Playing with Ensemble Learning

A comparison of the SuperLearner and Caret Ensemble learner algorithms

Overview

Machine learning is increasingly common, and there are a huge number of algorithms and implementations that can be used in ML applications.

Increasingly, I find myself using machine learning, and ensemble learning specifically, via other packages and estimation commands, but with little thought about what exactly it is doing and how. As an example, the package ‘tmle’ in R, which is a package that estimates causal effects using targeted maximum likelihood estimation, uses SuperLearner to estimate it’s component models by default. And while it is definitely possible to take control of how it uses SuperLearner, it is very easy to simply allow it to use it’s default settings (which, interestingly, aren’t necessarily the default settings of the actual SuperLearner package). That makes me a bit uneasy, so I started looking into how SuperLearner works, and how to better use it when estimating TMLE models.
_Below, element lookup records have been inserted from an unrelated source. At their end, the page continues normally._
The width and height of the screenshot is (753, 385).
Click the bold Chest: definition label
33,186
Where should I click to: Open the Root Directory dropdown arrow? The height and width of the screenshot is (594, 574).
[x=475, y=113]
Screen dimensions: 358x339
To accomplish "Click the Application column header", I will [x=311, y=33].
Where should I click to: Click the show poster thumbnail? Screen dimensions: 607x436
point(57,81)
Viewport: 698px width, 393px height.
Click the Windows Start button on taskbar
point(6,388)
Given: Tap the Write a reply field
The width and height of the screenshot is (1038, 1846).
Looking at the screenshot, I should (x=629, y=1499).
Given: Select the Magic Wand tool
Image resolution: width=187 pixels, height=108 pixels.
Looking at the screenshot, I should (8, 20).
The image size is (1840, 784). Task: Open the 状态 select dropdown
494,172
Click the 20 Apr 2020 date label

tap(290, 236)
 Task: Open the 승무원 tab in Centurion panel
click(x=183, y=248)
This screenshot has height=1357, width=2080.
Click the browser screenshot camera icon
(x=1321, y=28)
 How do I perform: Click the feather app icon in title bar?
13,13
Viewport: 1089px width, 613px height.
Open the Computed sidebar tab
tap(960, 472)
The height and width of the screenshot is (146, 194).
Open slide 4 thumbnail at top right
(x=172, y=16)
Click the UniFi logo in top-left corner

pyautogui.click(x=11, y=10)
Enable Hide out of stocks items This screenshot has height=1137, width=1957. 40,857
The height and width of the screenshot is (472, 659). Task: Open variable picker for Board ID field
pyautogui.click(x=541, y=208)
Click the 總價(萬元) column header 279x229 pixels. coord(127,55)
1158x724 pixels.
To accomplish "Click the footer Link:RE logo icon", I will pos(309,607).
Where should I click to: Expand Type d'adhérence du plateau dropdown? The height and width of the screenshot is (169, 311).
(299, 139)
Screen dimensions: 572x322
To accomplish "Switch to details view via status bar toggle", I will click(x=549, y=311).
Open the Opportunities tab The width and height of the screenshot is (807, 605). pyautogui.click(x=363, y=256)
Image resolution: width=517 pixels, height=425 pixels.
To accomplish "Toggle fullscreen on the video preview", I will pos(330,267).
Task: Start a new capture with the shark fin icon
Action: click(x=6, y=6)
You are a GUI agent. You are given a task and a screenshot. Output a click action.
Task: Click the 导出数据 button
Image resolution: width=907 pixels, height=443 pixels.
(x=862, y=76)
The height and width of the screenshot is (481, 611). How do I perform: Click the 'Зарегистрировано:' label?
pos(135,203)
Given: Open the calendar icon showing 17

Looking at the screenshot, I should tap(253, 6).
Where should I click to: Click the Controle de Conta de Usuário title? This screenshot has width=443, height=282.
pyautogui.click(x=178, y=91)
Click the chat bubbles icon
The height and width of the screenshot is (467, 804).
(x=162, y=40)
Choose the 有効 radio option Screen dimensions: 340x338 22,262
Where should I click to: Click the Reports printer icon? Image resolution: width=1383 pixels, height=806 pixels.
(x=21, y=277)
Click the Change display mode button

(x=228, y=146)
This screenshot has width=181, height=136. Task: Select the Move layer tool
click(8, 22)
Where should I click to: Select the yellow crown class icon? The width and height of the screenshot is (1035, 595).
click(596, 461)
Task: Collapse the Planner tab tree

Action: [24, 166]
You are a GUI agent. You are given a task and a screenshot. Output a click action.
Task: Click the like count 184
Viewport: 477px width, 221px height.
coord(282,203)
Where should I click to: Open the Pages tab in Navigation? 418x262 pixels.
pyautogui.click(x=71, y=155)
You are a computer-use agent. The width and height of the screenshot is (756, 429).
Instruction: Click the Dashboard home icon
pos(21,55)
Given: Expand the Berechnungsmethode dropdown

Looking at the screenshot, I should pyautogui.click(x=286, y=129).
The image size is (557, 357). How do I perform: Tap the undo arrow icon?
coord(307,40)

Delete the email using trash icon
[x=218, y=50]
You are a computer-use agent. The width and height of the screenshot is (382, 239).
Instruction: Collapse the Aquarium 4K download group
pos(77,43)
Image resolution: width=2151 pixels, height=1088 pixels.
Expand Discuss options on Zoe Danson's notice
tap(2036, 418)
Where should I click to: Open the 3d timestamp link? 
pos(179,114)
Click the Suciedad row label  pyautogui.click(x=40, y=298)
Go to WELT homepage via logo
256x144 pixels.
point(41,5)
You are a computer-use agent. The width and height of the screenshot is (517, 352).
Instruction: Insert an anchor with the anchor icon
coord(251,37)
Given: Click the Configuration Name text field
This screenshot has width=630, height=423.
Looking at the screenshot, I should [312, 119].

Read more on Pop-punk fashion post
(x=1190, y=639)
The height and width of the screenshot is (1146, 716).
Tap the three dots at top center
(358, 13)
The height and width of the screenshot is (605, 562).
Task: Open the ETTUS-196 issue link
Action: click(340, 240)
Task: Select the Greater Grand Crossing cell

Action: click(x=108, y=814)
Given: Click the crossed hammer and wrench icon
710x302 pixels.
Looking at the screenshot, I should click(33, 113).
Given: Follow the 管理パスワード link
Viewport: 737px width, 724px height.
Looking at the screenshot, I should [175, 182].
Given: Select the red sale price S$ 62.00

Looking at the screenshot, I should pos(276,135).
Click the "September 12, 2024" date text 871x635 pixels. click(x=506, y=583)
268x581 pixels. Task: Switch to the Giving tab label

In doing so, I also came across another ensemble machine learning package, Caret. This piqued my interest, so in addition to playing around with SuperLearner, I decided to run my models using Caret, and see how they stack up against each other. Because I was only neck-deep in my PhD, and clearly had SO MUCH spare time.

This certainly isn’t comprehensive, and I’ll link to a range of resources at the end of this post which give more detail on fitting these models, but I thought it would be interesting to walk through the basics of how they work, and compare them to each other.

What is ensemble machine learning

For anyone new to this, ensemble Learning involves running a range of (machine learning) algorithms, and then combining the best predictions from each of them to create the best possible algorithm to fit the data, given the library of algorithms used.

So, for example, the goal might be to creat the best possibly prediction of an outcome, which could typically be done using a number of different approaches - generalised linear models, random forests, boosted models, neural networks, etc. Ensemble machine learning takes the idea of using one of these methods to create a predictive model and extends it by saying “lets run all of them and make a model that uses the best bits of each”.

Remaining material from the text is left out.